- _Task details_
When you reach the line in the listing below that contains "0009-0002-1154-2385 (397, 412)", begin returning lines exactly as written, and stop after the line that contains "PARKER-2 (54, 2203)". Return no other lines.

- _Material to process_
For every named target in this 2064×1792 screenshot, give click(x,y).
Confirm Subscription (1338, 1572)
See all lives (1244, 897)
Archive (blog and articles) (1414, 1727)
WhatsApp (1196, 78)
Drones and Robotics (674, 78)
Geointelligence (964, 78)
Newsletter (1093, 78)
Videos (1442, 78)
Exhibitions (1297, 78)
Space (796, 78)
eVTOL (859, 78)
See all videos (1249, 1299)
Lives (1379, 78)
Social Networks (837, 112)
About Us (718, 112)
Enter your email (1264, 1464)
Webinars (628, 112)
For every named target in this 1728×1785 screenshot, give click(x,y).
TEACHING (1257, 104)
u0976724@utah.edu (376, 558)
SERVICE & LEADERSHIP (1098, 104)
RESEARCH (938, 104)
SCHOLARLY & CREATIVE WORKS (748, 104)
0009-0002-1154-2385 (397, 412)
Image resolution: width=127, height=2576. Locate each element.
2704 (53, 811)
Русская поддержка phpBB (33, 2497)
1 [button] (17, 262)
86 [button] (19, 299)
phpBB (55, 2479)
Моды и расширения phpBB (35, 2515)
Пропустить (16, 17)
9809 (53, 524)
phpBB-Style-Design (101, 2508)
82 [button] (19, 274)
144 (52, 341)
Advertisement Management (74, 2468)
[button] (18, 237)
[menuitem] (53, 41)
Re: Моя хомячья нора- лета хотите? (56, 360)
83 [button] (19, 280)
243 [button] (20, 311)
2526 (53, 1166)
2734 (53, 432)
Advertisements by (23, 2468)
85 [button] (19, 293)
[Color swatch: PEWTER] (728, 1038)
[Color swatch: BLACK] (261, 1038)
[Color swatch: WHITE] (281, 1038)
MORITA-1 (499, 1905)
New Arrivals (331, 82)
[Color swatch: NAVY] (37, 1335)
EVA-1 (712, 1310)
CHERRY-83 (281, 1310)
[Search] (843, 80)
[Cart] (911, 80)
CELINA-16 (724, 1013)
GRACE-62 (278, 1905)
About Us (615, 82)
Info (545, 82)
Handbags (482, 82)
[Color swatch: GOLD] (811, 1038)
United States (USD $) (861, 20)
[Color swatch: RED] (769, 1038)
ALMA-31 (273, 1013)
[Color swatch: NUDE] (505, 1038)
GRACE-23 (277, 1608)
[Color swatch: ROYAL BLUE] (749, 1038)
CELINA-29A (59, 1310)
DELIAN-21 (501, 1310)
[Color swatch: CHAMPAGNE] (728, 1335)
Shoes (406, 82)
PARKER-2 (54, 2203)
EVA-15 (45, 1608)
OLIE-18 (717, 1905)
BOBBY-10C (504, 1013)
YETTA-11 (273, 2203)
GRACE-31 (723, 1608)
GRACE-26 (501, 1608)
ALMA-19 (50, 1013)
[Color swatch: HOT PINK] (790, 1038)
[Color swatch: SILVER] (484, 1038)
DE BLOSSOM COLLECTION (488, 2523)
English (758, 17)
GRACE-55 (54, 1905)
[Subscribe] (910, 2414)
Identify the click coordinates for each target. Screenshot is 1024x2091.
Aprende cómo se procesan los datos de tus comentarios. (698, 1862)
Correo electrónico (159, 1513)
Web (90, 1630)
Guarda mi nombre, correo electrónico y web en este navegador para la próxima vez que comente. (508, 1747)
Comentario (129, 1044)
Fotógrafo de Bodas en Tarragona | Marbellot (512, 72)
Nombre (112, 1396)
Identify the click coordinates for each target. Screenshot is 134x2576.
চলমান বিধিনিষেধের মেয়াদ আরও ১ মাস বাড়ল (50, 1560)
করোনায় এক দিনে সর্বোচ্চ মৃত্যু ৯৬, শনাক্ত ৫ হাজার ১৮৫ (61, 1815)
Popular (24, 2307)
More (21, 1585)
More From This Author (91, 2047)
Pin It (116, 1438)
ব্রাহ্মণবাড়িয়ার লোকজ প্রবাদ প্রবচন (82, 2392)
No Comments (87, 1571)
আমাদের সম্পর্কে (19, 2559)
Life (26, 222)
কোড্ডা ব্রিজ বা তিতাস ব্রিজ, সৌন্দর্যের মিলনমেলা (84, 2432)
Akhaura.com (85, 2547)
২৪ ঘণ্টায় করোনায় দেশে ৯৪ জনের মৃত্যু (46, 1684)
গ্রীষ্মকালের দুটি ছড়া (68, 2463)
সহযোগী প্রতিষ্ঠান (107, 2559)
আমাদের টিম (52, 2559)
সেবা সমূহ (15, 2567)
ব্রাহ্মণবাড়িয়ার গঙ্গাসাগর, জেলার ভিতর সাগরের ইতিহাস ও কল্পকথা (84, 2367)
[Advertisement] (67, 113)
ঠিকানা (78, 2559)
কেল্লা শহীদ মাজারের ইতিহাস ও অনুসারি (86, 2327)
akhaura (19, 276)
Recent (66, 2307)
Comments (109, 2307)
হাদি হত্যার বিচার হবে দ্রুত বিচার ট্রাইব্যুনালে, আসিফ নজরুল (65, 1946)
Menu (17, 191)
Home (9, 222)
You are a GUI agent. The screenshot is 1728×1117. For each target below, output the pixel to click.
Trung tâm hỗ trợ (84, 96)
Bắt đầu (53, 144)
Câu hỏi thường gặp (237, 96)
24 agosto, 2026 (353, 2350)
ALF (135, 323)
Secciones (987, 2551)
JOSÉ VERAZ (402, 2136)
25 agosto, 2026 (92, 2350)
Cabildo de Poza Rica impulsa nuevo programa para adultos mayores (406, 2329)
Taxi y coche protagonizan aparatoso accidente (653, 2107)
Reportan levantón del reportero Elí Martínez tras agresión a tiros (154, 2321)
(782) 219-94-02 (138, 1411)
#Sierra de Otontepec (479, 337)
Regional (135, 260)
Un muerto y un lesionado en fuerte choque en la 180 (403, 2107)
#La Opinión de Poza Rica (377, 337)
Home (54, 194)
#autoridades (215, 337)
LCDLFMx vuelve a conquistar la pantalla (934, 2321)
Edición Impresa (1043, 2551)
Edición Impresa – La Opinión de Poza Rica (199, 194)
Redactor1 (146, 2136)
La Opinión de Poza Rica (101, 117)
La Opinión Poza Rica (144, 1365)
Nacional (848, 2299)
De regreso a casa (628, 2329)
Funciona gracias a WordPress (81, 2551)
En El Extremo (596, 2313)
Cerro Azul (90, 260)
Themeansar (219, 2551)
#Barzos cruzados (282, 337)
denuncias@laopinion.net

- _Exercise answer_
0009-0002-1154-2385 (397, 412)
Image resolution: width=127, height=2576. Locate each element.
2704 (53, 811)
Русская поддержка phpBB (33, 2497)
1 [button] (17, 262)
86 [button] (19, 299)
phpBB (55, 2479)
Моды и расширения phpBB (35, 2515)
Пропустить (16, 17)
9809 (53, 524)
phpBB-Style-Design (101, 2508)
82 [button] (19, 274)
144 (52, 341)
Advertisement Management (74, 2468)
[button] (18, 237)
[menuitem] (53, 41)
Re: Моя хомячья нора- лета хотите? (56, 360)
83 [button] (19, 280)
243 [button] (20, 311)
2526 (53, 1166)
2734 (53, 432)
Advertisements by (23, 2468)
85 [button] (19, 293)
[Color swatch: PEWTER] (728, 1038)
[Color swatch: BLACK] (261, 1038)
[Color swatch: WHITE] (281, 1038)
MORITA-1 (499, 1905)
New Arrivals (331, 82)
[Color swatch: NAVY] (37, 1335)
EVA-1 (712, 1310)
CHERRY-83 (281, 1310)
[Search] (843, 80)
[Cart] (911, 80)
CELINA-16 (724, 1013)
GRACE-62 (278, 1905)
About Us (615, 82)
Info (545, 82)
Handbags (482, 82)
[Color swatch: GOLD] (811, 1038)
United States (USD $) (861, 20)
[Color swatch: RED] (769, 1038)
ALMA-31 (273, 1013)
[Color swatch: NUDE] (505, 1038)
GRACE-23 (277, 1608)
[Color swatch: ROYAL BLUE] (749, 1038)
CELINA-29A (59, 1310)
DELIAN-21 (501, 1310)
[Color swatch: CHAMPAGNE] (728, 1335)
Shoes (406, 82)
PARKER-2 (54, 2203)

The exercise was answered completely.